O Brasil é um dos maiores produtores de alimento do planeta. Por isso, deveria aproveitar a oportunidade como país-sede da COP30 para se afirmar como uma liderança climática em várias frentes, inclusive na agenda da alimentação. Em um cenário de aquecimento global, onde a perda de biodiversidade e a insegurança alimentar avançam, a conexão entre sistemas alimentares e clima precisa ocupar o centro da agenda climática brasileira.

O país tem autoridade para liderar essa discussão, afinal, conta com boas políticas públicas de segurança alimentar e um governo que tem o combate à fome como prioridade. Mas transformar a cadeia alimentar é um grande desafio. Hoje, cerca de 74% das emissões nacionais vêm dos sistemas alimentares, incluindo a produção agropecuária e o desmatamento, que ocorre para a expansão desse setor. A média mundial, em comparação, é de aproximadamente 30%.

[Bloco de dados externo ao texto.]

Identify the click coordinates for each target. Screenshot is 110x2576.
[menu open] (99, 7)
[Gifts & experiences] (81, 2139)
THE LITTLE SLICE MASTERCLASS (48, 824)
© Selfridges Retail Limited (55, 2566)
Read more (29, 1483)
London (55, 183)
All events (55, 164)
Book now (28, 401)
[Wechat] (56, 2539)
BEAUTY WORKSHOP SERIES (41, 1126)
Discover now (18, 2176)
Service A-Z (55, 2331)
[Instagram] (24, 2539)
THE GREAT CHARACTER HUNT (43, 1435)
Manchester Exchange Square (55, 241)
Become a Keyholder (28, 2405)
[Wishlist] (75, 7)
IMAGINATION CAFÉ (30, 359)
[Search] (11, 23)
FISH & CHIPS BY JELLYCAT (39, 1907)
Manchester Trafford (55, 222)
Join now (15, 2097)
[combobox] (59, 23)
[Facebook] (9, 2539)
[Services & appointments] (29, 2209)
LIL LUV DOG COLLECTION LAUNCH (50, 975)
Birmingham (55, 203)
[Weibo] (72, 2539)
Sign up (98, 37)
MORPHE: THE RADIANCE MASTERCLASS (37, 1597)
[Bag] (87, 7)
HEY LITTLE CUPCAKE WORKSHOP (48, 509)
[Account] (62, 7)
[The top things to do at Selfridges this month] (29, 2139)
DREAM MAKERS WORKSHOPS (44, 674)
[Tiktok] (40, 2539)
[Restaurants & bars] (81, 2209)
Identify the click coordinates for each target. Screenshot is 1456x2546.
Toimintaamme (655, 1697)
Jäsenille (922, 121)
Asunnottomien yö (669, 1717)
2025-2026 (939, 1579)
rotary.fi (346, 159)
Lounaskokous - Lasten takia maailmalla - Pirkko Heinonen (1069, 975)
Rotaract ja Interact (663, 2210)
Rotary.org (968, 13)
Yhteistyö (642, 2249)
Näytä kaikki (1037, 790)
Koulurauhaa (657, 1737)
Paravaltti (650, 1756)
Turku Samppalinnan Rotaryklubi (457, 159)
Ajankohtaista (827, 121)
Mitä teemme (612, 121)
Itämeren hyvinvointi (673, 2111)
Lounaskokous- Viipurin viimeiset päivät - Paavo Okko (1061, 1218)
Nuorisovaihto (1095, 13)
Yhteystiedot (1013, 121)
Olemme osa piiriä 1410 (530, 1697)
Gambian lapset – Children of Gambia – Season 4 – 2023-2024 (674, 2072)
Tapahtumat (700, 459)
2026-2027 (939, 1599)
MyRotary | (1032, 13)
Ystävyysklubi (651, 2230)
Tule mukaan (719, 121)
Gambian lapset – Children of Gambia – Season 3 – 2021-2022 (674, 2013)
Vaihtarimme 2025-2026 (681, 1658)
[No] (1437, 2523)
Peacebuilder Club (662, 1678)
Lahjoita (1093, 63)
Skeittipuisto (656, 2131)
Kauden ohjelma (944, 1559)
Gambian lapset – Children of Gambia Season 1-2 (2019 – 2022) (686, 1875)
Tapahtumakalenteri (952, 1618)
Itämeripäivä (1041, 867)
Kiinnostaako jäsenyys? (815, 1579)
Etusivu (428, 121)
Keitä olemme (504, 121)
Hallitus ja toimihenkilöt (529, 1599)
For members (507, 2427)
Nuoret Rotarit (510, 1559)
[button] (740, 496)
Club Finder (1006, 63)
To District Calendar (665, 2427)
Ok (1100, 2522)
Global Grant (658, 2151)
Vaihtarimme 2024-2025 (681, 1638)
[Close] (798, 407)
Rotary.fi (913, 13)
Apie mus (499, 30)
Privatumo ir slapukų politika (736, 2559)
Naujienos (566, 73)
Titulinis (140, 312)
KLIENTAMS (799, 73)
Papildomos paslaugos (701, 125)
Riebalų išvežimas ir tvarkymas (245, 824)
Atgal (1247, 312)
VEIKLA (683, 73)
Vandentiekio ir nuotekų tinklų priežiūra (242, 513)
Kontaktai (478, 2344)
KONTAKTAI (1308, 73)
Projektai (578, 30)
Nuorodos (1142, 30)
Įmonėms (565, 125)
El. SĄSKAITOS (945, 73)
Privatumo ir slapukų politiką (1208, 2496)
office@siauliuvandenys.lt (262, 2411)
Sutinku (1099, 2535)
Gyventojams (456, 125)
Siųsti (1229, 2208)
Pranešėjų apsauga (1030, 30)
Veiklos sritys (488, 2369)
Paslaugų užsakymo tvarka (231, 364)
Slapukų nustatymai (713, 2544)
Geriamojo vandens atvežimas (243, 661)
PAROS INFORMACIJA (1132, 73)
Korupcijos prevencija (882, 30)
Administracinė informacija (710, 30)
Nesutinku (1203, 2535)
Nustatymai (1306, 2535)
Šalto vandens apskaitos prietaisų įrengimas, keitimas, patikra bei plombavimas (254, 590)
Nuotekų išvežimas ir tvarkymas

Cooperativas próximas a Belém têm capacidade de abastecer a COP com frutas, hortaliças, castanhas, farinhas e peixes, o que pode gerar até R$ 5,5 milhões para a produção local

A conexão entre clima e o que chega ao prato ainda é pouco percebida pela população, o que envolve debates mais amplos sobre a concentração de terra, a monocultura, o uso de agrotóxicos, a monotonia alimentar, o transporte de longa distância e o desperdício. Essas aspectos afetam não só as emissões, mas também a saúde, as desigualdades e a proteção aos ecossistemas. Mesmo nas COPs, a alimentação historicamente teve pouco espaço, só ganhando dia temático a partir de 2022 na COP27 – que, ironicamente, foi patrocinada pela Coca-Cola, uma marca de refrigerantes. 

Nesse contexto, vale mencionar aqui uma iniciativa recente chamada “Na Mesa da COP30”. Sob coordenação do Instituto Regenera e do Instituto Comida do Amanhã, ela reúne organizações da sociedade civil para colocar a alimentação no centro da conferência, tanto nos debates quanto nos alimentos servidos. A proposta é priorizar produtos da agricultura familiar, da agroecologia e, claro, da sociobiodiversidade amazônica.

Mapeamentos mostram que cooperativas próximas a Belém têm capacidade de abastecer o evento com frutas, hortaliças, castanhas, farinhas e pescados responsáveis. A iniciativa pode gerar até R$ 5,5 milhões para a produção local — valor superior ao total repassado anualmente pelo Programa Nacional de Alimentação Escolar ao município. Isso ajudaria a impulsiona a economia e a valorizar as formas de produção que conservam a floresta.

A proposta é que os cardápios sigam os princípios do Guia Alimentar para a População Brasileira e priorizem alimentos in natura e minimamente processados que respeitam a cultura alimentar local. Feita em diálogo com ministérios federais, a demanda é endossada pelo Conselho Nacional de Segurança Alimentar e Nutricional (CONSEA), o Conselho Nacional de Povos e Comunidades Tradicionais (CNPCT), a Comissão Nacional de Agroecologia e Produção Orgânica (CNAPO) e o Centro de Excelência contra a Fome da ONU. A expectativa é que a experiência influencie políticas públicas em todo o país, mostrando que sistemas alimentares podem ser aliados da justiça climática.

Para além da COP30, a iniciativa articula com o poder público e o setor privado para que a logística e a base produtiva mapeadas permaneçam abastecendo a região de Belém após o evento, consolidando arranjos locais e valorizando a produção familiar e agroecológica. Ao assumir esse compromisso, o Brasil envia ao mundo a mensagem de que é possível pensar políticas climáticas baseadas na produção local, respeitando os biomas e valorizando quem cuida da terra. O prato se torna espaço político e ponto de partida para futuros mais justos e sustentáveis. Não haverá transformação efetiva sem mudar a forma de plantar, colher, preparar e distribuir alimentos.